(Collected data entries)
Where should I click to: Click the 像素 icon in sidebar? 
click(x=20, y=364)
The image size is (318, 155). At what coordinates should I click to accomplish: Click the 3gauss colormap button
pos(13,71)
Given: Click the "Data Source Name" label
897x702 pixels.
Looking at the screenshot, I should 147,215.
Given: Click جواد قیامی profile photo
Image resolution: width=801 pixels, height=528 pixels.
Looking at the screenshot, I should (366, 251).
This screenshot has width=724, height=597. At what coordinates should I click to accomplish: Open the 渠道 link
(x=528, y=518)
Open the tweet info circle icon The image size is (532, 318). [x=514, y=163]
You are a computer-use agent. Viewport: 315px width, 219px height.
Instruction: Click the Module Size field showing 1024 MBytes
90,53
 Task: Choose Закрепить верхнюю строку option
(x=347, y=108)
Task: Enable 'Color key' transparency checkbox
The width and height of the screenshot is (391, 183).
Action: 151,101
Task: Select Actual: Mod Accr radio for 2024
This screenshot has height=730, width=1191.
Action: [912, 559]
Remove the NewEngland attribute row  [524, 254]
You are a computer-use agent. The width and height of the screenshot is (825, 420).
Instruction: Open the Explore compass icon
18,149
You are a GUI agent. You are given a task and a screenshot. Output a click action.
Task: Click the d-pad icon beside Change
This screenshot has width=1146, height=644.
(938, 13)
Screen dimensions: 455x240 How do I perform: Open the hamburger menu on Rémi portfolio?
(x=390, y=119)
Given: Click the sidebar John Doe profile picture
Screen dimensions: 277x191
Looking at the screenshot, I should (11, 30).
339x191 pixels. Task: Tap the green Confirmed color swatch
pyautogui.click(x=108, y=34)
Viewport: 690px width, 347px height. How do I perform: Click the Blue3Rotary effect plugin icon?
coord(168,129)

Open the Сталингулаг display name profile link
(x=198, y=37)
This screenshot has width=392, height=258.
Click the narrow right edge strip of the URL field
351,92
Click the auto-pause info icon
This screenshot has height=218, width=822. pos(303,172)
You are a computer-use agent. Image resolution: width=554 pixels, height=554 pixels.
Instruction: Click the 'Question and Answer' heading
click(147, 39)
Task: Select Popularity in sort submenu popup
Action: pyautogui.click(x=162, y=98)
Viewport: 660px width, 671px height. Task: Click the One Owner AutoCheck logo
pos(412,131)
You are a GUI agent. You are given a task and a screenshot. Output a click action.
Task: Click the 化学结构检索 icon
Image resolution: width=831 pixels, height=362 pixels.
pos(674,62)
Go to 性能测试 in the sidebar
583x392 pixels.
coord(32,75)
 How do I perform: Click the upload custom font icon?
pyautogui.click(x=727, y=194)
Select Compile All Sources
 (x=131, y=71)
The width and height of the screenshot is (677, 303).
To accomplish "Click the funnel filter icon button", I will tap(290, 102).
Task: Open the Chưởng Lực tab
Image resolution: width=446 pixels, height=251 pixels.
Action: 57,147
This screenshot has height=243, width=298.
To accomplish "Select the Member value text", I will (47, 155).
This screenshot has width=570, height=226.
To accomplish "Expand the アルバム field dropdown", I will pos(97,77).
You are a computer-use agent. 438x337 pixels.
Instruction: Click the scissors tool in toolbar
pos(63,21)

_INSTRUCTIONS FOR THE TASK_
Nothing in the entries may be left out; each line is to be output exactly.

_SOLUTION_
Where should I click to: Click the 像素 icon in sidebar? 
click(x=20, y=364)
The image size is (318, 155). At what coordinates should I click to accomplish: Click the 3gauss colormap button
pos(13,71)
Given: Click the "Data Source Name" label
897x702 pixels.
Looking at the screenshot, I should 147,215.
Given: Click جواد قیامی profile photo
Image resolution: width=801 pixels, height=528 pixels.
Looking at the screenshot, I should (366, 251).
This screenshot has width=724, height=597. At what coordinates should I click to accomplish: Open the 渠道 link
(x=528, y=518)
Open the tweet info circle icon The image size is (532, 318). [x=514, y=163]
You are a computer-use agent. Viewport: 315px width, 219px height.
Instruction: Click the Module Size field showing 1024 MBytes
90,53
 Task: Choose Закрепить верхнюю строку option
(x=347, y=108)
Task: Enable 'Color key' transparency checkbox
The width and height of the screenshot is (391, 183).
Action: 151,101
Task: Select Actual: Mod Accr radio for 2024
This screenshot has height=730, width=1191.
Action: [912, 559]
Remove the NewEngland attribute row  [524, 254]
You are a computer-use agent. The width and height of the screenshot is (825, 420).
Instruction: Open the Explore compass icon
18,149
You are a GUI agent. You are given a task and a screenshot. Output a click action.
Task: Click the d-pad icon beside Change
This screenshot has width=1146, height=644.
(938, 13)
Screen dimensions: 455x240 How do I perform: Open the hamburger menu on Rémi portfolio?
(x=390, y=119)
Given: Click the sidebar John Doe profile picture
Screen dimensions: 277x191
Looking at the screenshot, I should (11, 30).
339x191 pixels. Task: Tap the green Confirmed color swatch
pyautogui.click(x=108, y=34)
Viewport: 690px width, 347px height. How do I perform: Click the Blue3Rotary effect plugin icon?
coord(168,129)

Open the Сталингулаг display name profile link
(x=198, y=37)
This screenshot has width=392, height=258.
Click the narrow right edge strip of the URL field
351,92
Click the auto-pause info icon
This screenshot has height=218, width=822. pos(303,172)
You are a computer-use agent. Image resolution: width=554 pixels, height=554 pixels.
Instruction: Click the 'Question and Answer' heading
click(147, 39)
Task: Select Popularity in sort submenu popup
Action: pyautogui.click(x=162, y=98)
Viewport: 660px width, 671px height. Task: Click the One Owner AutoCheck logo
pos(412,131)
You are a GUI agent. You are given a task and a screenshot. Output a click action.
Task: Click the 化学结构检索 icon
Image resolution: width=831 pixels, height=362 pixels.
pos(674,62)
Go to 性能测试 in the sidebar
583x392 pixels.
coord(32,75)
 How do I perform: Click the upload custom font icon?
pyautogui.click(x=727, y=194)
Select Compile All Sources
 (x=131, y=71)
The width and height of the screenshot is (677, 303).
To accomplish "Click the funnel filter icon button", I will tap(290, 102).
Task: Open the Chưởng Lực tab
Image resolution: width=446 pixels, height=251 pixels.
Action: 57,147
This screenshot has height=243, width=298.
To accomplish "Select the Member value text", I will (47, 155).
This screenshot has width=570, height=226.
To accomplish "Expand the アルバム field dropdown", I will pos(97,77).
You are a computer-use agent. 438x337 pixels.
Instruction: Click the scissors tool in toolbar
pos(63,21)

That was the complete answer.